* [Aim of the task]: Scan the entries below for "element" and copy each line that holds it.

* [Material supplied]:

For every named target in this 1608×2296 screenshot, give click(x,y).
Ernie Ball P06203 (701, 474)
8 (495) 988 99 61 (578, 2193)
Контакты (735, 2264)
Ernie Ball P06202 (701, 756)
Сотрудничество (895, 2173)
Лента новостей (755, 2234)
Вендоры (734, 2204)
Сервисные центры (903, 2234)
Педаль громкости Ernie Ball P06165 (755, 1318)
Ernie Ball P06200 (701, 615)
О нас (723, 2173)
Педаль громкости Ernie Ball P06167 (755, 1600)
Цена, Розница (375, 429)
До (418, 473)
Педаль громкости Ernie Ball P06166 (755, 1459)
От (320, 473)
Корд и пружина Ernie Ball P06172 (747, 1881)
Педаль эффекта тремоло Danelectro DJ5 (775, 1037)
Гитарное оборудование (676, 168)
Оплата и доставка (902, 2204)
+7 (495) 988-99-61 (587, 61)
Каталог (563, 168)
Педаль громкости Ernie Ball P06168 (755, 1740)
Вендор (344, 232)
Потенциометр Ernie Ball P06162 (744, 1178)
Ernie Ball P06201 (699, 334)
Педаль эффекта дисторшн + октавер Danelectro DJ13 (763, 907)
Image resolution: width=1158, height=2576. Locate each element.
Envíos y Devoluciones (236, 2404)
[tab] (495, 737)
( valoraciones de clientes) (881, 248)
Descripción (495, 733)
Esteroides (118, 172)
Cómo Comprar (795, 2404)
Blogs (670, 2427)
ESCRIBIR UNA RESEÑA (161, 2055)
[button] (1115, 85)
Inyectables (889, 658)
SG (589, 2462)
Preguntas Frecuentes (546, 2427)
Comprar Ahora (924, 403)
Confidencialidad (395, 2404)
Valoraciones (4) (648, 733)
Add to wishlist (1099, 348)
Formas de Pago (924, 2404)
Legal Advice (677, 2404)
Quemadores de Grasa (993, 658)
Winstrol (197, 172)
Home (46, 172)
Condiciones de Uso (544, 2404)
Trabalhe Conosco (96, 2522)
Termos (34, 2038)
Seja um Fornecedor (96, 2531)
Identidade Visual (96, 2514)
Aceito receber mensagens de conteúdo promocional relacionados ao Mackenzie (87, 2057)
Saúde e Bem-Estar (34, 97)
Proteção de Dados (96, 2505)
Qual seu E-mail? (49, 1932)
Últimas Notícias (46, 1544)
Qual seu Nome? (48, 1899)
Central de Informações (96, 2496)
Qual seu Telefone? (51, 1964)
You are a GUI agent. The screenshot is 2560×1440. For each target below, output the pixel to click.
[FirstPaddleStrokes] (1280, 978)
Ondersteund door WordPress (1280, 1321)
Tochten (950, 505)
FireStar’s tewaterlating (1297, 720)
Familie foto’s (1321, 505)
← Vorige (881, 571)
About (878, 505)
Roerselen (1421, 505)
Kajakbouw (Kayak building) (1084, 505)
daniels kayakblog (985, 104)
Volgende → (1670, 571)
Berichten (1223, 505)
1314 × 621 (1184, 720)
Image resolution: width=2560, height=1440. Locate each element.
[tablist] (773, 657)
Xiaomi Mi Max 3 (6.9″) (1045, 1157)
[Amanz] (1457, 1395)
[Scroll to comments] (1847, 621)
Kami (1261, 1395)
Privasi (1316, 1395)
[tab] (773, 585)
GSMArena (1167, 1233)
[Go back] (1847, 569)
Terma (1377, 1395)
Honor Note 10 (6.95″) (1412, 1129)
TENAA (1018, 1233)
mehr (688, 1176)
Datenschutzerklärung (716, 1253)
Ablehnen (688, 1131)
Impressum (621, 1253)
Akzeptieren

* [Response area]:
Image resolution: width=1158, height=2576. Locate each element.
Image resolution: width=2560, height=1440. Locate each element.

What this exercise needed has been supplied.